As is clear from the above description, in the second rising step, the first flange forming portions 313A and 313B are arranged from one side in the pressing direction P in the press forming apparatus 300 between the pair of pre-flange portions 54A and 54B. At the same time, the second flange forming portions 324A and 324B are arranged from the other side in the pressing direction P. In this state, the die 330 of the press forming device 300 is relatively moved along the pressing direction P toward the punch 310 side. As a result, the pair of planned vertical wall portions 53A and 53B are brought closer together to form a pair of vertical walls 64A and 64B, and the pair of planned flange portions 54A and 54B are brought closer together and formed into a pair of flanges 64A and 64B.
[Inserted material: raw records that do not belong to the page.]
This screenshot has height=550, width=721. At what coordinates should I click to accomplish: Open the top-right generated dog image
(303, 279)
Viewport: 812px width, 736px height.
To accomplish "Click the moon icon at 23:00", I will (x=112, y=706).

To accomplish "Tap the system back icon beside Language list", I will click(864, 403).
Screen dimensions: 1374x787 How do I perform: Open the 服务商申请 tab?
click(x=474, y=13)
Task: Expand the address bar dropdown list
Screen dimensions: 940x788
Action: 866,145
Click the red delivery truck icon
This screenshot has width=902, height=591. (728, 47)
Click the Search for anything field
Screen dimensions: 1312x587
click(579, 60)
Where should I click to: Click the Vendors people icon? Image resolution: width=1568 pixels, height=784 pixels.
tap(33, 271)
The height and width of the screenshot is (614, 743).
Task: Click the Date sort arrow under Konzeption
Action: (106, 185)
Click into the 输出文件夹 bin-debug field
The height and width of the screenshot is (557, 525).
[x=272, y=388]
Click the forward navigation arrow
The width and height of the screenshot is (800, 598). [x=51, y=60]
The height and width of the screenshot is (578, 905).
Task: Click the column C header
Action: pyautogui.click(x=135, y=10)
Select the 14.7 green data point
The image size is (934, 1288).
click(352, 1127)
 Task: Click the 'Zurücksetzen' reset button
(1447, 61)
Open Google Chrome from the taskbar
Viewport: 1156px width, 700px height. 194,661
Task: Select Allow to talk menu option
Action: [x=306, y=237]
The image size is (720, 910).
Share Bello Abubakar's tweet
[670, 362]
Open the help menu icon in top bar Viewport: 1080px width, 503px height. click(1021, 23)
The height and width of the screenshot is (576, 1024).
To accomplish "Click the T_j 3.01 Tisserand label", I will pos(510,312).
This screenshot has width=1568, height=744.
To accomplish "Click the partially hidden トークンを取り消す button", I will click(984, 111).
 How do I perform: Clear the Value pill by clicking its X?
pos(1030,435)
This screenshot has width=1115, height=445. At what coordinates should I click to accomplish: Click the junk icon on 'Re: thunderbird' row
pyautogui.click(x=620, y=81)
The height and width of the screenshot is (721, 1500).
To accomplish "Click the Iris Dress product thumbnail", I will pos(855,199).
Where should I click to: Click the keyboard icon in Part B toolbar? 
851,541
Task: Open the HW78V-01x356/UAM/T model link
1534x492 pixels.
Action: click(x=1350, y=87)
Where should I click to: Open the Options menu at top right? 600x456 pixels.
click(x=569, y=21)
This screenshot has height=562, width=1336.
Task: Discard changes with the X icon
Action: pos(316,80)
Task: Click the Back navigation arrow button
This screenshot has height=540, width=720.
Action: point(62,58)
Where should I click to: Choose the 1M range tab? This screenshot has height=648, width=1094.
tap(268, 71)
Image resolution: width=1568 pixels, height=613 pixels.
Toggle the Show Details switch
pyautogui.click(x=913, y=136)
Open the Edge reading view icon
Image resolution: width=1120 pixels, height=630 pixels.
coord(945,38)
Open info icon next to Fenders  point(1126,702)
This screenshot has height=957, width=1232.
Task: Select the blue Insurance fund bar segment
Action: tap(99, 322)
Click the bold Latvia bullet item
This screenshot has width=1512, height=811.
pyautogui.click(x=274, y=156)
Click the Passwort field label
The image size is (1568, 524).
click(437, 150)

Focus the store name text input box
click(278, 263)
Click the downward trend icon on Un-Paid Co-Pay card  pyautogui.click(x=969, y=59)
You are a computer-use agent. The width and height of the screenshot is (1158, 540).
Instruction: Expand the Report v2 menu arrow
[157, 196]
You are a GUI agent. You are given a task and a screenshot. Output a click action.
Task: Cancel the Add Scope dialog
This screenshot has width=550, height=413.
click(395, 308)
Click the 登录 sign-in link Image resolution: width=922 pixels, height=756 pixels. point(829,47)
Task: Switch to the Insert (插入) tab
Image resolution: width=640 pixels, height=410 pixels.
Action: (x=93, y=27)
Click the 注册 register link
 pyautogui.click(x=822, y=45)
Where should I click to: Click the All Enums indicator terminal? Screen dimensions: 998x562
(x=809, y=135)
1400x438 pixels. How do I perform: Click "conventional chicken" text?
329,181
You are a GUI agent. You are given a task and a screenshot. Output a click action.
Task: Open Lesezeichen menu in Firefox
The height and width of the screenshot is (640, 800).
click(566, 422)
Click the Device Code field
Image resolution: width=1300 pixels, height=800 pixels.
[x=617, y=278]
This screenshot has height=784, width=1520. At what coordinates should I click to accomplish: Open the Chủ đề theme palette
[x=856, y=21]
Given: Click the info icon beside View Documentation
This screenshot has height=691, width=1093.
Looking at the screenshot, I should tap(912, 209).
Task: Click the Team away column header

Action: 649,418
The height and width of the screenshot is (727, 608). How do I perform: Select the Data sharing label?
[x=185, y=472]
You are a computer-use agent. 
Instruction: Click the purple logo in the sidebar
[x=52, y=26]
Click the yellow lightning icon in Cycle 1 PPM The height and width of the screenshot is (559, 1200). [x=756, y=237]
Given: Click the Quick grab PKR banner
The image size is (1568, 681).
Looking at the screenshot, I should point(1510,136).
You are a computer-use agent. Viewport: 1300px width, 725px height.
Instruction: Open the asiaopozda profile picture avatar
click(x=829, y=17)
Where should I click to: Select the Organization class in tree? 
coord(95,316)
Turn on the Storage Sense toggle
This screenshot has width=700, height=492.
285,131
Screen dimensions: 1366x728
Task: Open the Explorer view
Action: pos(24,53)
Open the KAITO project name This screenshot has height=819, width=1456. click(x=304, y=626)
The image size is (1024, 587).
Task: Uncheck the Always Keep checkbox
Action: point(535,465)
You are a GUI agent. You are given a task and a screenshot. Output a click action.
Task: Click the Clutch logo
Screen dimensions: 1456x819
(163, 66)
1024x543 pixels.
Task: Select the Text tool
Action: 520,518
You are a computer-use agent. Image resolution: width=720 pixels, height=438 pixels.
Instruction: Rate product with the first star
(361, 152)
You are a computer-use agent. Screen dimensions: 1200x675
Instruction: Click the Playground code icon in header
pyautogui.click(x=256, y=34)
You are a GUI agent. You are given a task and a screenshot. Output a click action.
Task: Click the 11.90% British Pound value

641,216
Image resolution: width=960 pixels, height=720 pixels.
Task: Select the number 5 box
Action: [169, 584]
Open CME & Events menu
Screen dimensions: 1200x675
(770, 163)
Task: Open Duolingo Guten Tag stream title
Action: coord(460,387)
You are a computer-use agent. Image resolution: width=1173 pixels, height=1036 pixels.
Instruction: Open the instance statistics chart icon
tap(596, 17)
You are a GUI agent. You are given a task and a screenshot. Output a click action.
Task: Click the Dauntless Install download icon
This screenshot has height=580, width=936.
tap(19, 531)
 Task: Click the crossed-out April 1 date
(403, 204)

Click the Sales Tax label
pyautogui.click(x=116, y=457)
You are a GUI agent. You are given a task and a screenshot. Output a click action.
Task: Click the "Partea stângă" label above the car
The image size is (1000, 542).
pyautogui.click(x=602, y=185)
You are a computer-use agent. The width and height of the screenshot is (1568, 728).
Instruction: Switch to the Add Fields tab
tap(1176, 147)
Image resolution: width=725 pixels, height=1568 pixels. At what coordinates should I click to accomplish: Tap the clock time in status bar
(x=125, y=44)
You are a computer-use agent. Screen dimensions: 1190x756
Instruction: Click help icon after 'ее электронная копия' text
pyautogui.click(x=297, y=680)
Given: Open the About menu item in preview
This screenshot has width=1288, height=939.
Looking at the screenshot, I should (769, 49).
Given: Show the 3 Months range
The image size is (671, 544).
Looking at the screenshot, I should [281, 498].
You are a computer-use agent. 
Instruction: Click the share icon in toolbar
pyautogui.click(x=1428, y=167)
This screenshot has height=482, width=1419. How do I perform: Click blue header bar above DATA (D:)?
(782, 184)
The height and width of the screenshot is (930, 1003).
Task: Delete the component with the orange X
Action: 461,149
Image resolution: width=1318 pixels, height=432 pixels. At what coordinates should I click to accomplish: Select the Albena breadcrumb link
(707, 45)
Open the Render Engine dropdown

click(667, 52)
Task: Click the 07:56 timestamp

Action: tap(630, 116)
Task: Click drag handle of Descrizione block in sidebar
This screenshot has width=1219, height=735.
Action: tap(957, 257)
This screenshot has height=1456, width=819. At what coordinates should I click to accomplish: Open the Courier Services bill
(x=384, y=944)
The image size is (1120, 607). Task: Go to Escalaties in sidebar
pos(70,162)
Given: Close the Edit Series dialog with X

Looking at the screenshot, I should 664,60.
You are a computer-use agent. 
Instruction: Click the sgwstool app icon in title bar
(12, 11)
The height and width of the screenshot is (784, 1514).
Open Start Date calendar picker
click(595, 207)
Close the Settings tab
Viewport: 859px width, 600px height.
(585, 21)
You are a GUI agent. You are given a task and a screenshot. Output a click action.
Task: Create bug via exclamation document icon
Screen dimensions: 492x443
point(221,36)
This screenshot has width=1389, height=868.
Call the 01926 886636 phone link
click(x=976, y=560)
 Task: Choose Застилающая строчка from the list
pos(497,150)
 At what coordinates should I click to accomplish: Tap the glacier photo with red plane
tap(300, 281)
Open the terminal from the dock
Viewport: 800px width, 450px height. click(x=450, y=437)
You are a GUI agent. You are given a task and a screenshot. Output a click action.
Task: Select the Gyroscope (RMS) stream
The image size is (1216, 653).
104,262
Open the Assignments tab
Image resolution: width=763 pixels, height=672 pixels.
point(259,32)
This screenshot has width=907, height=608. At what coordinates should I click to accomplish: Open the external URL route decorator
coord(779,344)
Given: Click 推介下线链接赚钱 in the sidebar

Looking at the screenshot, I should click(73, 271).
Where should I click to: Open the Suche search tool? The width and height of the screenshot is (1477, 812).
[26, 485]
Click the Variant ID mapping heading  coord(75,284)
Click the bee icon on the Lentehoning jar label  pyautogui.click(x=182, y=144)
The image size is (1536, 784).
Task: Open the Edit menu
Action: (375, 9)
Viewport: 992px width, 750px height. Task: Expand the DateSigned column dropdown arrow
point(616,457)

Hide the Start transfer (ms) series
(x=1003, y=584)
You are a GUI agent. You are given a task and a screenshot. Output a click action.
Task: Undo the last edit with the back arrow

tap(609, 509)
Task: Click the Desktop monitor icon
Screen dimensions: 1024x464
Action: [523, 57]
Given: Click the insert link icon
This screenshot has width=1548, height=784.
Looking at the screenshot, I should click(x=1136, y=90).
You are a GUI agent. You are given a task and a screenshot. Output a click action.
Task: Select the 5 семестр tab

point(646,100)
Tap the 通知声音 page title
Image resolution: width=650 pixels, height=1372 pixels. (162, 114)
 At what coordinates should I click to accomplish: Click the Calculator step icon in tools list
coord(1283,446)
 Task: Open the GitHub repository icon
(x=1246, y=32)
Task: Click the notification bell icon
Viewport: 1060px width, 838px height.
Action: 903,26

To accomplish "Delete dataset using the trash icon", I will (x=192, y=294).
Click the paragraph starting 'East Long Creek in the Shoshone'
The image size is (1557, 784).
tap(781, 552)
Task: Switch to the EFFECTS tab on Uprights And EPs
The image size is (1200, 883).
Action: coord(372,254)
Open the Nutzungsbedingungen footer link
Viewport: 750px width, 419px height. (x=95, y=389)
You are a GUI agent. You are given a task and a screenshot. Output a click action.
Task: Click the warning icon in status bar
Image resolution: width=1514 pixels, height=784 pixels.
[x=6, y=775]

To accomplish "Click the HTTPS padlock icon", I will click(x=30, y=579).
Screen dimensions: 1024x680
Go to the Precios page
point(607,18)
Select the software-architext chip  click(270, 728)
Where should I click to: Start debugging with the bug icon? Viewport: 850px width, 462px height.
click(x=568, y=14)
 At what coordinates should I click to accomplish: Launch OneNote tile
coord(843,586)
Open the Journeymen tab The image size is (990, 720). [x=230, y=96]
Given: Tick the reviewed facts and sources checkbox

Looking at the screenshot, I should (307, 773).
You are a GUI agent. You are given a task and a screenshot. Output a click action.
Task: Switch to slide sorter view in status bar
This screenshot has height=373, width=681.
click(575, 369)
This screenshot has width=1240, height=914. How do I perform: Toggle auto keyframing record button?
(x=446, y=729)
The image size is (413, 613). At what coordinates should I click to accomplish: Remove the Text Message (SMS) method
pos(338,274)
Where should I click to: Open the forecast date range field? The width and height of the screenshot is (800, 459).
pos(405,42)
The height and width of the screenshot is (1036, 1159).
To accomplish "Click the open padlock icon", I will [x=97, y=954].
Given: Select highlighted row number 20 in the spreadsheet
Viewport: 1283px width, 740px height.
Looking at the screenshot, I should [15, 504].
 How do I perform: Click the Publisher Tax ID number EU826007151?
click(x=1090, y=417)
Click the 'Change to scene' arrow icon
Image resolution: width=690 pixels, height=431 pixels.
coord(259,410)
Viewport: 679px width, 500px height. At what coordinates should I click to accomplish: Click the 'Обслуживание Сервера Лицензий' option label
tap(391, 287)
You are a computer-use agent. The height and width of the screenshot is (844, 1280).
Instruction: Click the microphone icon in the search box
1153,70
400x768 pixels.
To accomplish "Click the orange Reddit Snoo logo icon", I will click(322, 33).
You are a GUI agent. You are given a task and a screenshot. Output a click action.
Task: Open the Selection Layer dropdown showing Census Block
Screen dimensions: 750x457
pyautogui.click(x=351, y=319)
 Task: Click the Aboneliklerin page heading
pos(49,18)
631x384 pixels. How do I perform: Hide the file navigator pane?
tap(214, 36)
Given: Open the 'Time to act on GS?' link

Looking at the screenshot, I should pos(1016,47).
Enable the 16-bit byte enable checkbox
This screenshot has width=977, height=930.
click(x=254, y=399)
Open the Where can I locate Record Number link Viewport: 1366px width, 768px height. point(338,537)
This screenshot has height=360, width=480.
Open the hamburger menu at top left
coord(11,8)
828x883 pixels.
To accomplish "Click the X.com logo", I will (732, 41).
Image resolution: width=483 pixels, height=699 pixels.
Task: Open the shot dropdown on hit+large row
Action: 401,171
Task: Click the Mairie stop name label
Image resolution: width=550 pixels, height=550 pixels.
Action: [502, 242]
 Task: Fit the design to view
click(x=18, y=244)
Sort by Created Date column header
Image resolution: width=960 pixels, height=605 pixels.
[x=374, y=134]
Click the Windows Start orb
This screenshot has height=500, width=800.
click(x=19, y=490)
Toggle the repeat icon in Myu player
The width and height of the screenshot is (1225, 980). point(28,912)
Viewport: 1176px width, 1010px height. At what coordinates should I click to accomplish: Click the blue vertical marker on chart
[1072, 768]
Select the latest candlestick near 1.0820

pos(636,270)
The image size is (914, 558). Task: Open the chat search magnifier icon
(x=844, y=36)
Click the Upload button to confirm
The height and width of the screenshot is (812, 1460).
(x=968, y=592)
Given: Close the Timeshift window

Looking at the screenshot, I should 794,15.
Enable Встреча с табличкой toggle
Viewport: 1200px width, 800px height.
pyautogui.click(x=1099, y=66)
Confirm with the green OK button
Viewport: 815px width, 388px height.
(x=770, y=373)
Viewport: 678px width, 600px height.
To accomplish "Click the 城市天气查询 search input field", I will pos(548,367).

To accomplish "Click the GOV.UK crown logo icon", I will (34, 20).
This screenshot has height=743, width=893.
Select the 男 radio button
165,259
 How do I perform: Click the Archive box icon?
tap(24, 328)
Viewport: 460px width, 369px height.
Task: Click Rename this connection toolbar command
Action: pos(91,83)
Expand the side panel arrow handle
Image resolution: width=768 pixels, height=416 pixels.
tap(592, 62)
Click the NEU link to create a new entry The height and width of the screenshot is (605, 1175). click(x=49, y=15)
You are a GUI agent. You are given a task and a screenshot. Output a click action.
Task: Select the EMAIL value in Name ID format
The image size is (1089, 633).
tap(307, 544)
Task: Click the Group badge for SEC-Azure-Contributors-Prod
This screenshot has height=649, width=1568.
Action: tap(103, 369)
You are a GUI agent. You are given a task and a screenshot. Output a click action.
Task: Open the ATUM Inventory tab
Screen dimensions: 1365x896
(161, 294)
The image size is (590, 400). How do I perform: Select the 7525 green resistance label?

The mold of the press molding device 300 is formed in a shape symmetrical with respect to the longitudinal direction X1. Thereby, a pair of flanges 66A, 66B are formed in the same manner as the pair of flanges 64A, 64B. As a result, the workpiece 50 becomes a press-formed product 60 .

After the workpiece 50 becomes the press-formed product 60, the die pad 320 and the die 330 are returned to the forming top dead center PU by simultaneously moving in the second direction P2 with respect to the punch 310, for example. After that, the press-formed product 60 is removed from the punch 310 without interfering with any of the punch 310 , the die pad 320 and the die 330 .

As described above, by forming the workpiece 50 into the press-formed product 60 while filling the space between the punch 310 and the die pad 320 with the wide portion 323 of the die pad 320, the deviation and distortion of the shape are corrected, and the convex shape is formed. Vertical wall molding including the portions 65A and 65B can be realized. Moreover, the step of forming the flanges 64A and 64B after forming the convex portions 65A and 65B can be realized. Therefore, for example, in a process within the existing restrictions, it is possible to realize molding of a suspension arm component having convex portions 65A and 65B arranged opposite to each other. Further, by arranging the protrusions 65A and 65B to face each other, it is possible to realize a suspension arm having an integral structure in which the collar parts for fastening the press-molded product 60 and the vehicle body are integrated and omitted.

In addition, in order to suppress the shape distortion of the flanges 64A and 64B, which is one of the problems to be solved by the present invention, the planned flange portions 54A, It was necessary to fill the void between 54B by some kind of contrivance of the mold structure. For this reason, the inventor of the present application initially devised the shape of the punch in the press forming device corresponding to the press forming device 300, and made the cross-sectional shape perpendicular to the longitudinal direction convex (first flange forming portions 313A, 313B and (shape including stopper 314) to I-shape (shape in which shapes corresponding to second flange formed portions 324A and 324B are added to the upper ends of first flange formed portions 313A and 313B). However, considering the mass production process of press-formed products, it is necessary to lift and take out the press-formed products from the press-forming apparatus after the completion of the forming. For this reason, in the I-shaped cross section, interference between the convex portion and the punch was unavoidable, making it impossible to take out the press-formed product from the punch. As a result of further investigation, it was found that the die pad 320 as the upper mold pad is provided with a projection, that is, a wide width portion 323, so that the projection and the die pad 320 and the die 330 are separated from the punch 310 after the molding is completed. Interference with the punch can be avoided, and the problem of suppressing distortion of the shape of the flange can be solved in the mass production process.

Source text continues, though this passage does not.